Nabi-lah sebagai utusan Tuhan, yang secara logis paling paham akan apa yang dipesankan Tuhan
Sirah Nabawiyah adalah rekaman seluruh mata rantai perjalanan Nabi besar Muhammad Shalallahu ‘Alaihi wa Sallam dari kecil, remaja, dewasa, pernikahan, menjadi Nabi, perjuangannya yang heroik dan tantangan-tantangan besar yang dilaluinya, hingga wafatnya.
Sunnah lebih luas daripada hadits, termasuk yang sahih. Berarti, sunnah tidak terbatas hanya pada hadits. Sekalipun pengertian ini cukup jelas, namun masih juga sering mengundang kekaburan. Memang, antara sunnah dan hadits terbentang garis kontinuitas yang tidak terputus, namun mencampuradukkan antara keduanya adalah sumber kerancuan.
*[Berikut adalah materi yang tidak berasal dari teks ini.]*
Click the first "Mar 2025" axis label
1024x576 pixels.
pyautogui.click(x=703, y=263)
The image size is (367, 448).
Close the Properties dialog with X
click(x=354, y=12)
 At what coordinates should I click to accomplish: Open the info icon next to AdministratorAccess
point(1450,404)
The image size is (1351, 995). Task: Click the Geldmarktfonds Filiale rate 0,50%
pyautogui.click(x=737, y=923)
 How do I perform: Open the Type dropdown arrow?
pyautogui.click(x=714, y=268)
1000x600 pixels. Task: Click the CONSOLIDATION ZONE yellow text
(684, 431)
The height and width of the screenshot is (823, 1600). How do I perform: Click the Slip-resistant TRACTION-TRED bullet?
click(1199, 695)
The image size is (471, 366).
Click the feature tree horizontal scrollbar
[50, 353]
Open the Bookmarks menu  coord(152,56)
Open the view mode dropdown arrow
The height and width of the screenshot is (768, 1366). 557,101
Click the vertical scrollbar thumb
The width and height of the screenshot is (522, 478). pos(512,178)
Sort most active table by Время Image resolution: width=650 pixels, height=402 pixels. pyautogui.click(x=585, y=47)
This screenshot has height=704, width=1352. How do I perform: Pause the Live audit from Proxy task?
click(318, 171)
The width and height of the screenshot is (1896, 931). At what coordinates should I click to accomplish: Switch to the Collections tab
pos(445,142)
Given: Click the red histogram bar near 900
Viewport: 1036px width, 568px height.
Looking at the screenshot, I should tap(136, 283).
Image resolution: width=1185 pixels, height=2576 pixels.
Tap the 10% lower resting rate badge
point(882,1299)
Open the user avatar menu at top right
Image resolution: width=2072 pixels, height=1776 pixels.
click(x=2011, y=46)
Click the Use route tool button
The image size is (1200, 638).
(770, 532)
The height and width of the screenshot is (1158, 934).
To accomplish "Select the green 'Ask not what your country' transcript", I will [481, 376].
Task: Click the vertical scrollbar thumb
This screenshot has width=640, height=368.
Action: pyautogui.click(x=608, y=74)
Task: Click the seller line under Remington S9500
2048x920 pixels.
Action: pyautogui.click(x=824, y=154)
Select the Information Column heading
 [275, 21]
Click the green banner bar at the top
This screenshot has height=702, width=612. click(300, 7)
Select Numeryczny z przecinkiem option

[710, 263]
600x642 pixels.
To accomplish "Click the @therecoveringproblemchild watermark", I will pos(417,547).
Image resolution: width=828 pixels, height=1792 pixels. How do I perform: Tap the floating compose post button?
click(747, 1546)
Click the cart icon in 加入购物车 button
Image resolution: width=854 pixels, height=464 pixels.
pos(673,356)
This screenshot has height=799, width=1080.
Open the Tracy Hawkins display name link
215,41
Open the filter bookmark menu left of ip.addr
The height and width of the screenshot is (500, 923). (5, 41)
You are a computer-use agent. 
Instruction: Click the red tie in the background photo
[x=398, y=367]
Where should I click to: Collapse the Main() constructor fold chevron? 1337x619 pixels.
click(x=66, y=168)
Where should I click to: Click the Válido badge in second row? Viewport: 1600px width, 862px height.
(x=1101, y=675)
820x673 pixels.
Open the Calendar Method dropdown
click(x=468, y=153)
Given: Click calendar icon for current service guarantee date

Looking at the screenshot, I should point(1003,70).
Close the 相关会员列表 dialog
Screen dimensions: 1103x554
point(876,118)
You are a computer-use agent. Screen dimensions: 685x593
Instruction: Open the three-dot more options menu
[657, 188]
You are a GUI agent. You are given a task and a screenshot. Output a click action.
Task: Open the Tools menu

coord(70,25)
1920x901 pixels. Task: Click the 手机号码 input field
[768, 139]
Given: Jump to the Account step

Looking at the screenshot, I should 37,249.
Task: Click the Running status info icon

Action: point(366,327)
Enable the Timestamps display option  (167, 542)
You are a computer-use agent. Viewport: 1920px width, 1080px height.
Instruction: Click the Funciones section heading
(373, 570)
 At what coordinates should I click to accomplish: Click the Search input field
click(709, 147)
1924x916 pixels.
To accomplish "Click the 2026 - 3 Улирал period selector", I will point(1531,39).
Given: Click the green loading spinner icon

Jika disebutkan oleh Nabi bahwa sunnah merupakan pedoman kedua setelah Kitab Suci bagi kaum muslim dalam memahami agama, maka sesungguhnya Nabi hanya menyatakan sesuatu yang amat logis. Yaitu, dalam memahami agama dan melaksanakannya, orang Islam tentu pertama-tama harus melihat apa yang ada dalam Kitab Suci, kemudian, kedua, harus mencari contoh bagaimana Nabi sendiri memahami dan melaksanakannya. Sebab, Nabi-lah sebagai utusan Tuhan, yang secara logis paling paham akan apa yang dipesankan Tuhan pada manusia melalui beliau, juga yang paling tahu bagaimana melaksanakannya. Pengertian lain yang menyalahi hal itu mustahil dapat diterima. Pemahaman Nabi terhadap pesan atau wahyu Allah itu teladan beliau dalam melaksanakannya membentuk "tradisi" atau "sunnah" kenabian (al-sunnah al-Nabawiyyah).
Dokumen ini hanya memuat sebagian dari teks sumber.